■ CHALLENGE
Extend the profile of filmmaker Joe Camp below, picking up right after its final sentence.

■ SOURCE TEXT
Throughout his professional career, Joe Camp, filmmaker and author, has walked against the grain in many instances. He says that independent streak may have started when he was just a boy, growing up as an only child. “There are some advantages to having siblings,” he says. “But there are also advantages to growing up without. Alone in a sense, you learn to depend on yourself for a lot of things.”

He was also shaped by the fact that his family moved frequently when he was a child. They left his birthplace of St. Louis when he was seven and had brief stops in other Midwest cities before finally settling in Memphis, where they stayed for a number of years. Joe attended high school there, and he says he didn’t do particularly well in high school. “Academically I was okay,” he says. “But I didn’t do as well socially. I was dumped into a school that already had its cliques in place, so I sort of wandered around the edges of groups.”

Joe says he always had an interest in writing and in film. He says that started when he was just seven, sitting in a theatre watching Song of the South.  “For some reason the movie really touched me,” he says. “There I was at the end, a little kid sitting in the theatre with tears in my eyes, and I told myself I wanted to do that someday. Make a film that could really engage people on an emotional level.”

He never forgot that desire, so in high school he got some of his friends together and made some short films with an 8mm camera and no sound. Because of that interest in film, Joe wanted to go to UCLA Film School following high school graduation, but his father talked him into going to Old Miss, at least for two years. Then if he still wanted to go to California, they would find a way to make it happen.  So Joe waited the two years and applied to UCLA, only to be rejected because his grades were not good enough.  At the time he was terribly disappointed, but now he sees it as what needed to happen. “If I had gone to California and graduated from UCLA, I would have been caught up in mainstream Hollywood and Benji would never have happened,” he explains. “Maybe I wouldn’t even be talking to you today.”

A devout Christian, Joe Camp believes that things happen for a reason, and he is grateful now that his life took the course it did, even though it wasn’t always what he wanted at the time. “Sometimes you just have to let events play out and see where it takes you,” he says. “Things work out in ways you least expect it.”

Such was the case with the first Benji movie. Joe and two buddies who worked at the same ad agency in Dallas got together on a regular basis to write movie and television scripts and market them. They wrote spec scripts for a number of television shows, and one day while watching Green Acres, Joe noticed that one of his fraternity brothers Tom Lester had a role on the show. “I decided to contact him, but I knew so little about the film business then I didn’t even know where to send a note,” Joe says. “So I sent a letter to him in care of the network and they got it to him. He wrote back right away and that led to us writing a script for the show.”

That was the first inroad into the film business, but Joe and his partners still wanted to do a feature film. However, they weren’t even thinking about a Benji movie. “That was another one of those God moments,” Joe says. “I was watching the Wonderful World of Disney one evening and saw clips of Lady and The Tramp. I thought it was a cute movie, but it made me wonder if it would be possible to do a movie with a dog as the point of view character. Instead of something anthropomorphic, really get into the heart of an animal. It would have to be done without dialogue, because, for the most part, talking animals only work in animation. Babe is probably the only film I can think of offhand that is the exception.”

Records from a data source
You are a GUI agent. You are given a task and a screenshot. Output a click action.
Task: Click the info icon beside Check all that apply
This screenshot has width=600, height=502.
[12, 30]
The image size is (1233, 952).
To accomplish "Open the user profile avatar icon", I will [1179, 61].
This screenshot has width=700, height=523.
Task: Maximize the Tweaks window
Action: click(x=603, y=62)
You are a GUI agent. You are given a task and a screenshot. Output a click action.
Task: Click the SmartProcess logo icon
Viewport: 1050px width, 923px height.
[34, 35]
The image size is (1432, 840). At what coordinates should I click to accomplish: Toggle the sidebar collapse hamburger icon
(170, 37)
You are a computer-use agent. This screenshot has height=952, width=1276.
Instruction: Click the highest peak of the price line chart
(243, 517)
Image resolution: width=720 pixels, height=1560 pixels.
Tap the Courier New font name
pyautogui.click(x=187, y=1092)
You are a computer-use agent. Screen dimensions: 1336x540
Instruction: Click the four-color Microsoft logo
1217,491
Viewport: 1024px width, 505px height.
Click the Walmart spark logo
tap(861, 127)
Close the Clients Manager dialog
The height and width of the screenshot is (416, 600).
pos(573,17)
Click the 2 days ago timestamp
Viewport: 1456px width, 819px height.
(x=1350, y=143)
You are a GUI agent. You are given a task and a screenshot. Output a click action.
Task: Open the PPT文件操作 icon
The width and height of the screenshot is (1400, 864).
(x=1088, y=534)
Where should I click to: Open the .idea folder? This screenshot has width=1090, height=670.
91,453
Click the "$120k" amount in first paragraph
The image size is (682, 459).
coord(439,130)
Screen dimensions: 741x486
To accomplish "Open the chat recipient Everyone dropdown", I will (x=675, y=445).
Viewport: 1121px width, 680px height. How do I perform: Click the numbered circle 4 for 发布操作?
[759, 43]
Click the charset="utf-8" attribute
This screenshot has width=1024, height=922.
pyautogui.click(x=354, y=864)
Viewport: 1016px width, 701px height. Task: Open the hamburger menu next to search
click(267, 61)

■ OUTPUT OF THE EXERCISE
Continuing his story about the first thoughts of doing the Benji movie, Joe says he stayed up late that evening to read and his dog, which happened to be named Benji, was in the room with him. A siren went off somewhere in the neighborhood, and Joe watched the dog as it jumped up, went to the window, looked out, then looked back at Joe. “I could see that he had different expressions, and I thought, ‘this is it.’ I got down on the floor and started playing around with him and reading all the different ways he reacted to movements and sounds. It was incredible. The next morning I got up at four o’clock and the whole story tumbled out. 

“At the time I was working with an old Underwood manual typewriter, but I couldn’t type fast enough to get the words down, so I gave up and wrote it all longhand. Later that morning I read it to my wife, Carolyn, and when I was finished, she had tears in her eyes. So I knew I had accomplished what I had vowed I wanted to do when I was a seven-year-old boy sitting in that movie theatre.”

Joe sent the script to his agent, who shopped it around some, but nobody was willing to take a chance on making the movie. It had never been done before. Some people thought the story was too unrealistic to make much of a box office success. So the script ended up sitting in the agent’s office for several years.

In the meantime, Joe got work as a director for a small production company that did corporate and community films. It came about as another one of those serendipitous moments that he attributes to the hand of God, and he jokes about the first film he made that led to that job. “I was asked to do a film for a client of the ad agency I worked for. The city of Denton wanted a little film made about the city. So I went out with the crew and did the movie. But I did the sound first, not knowing that I needed a special camera for the visuals so everything would sync in the editing.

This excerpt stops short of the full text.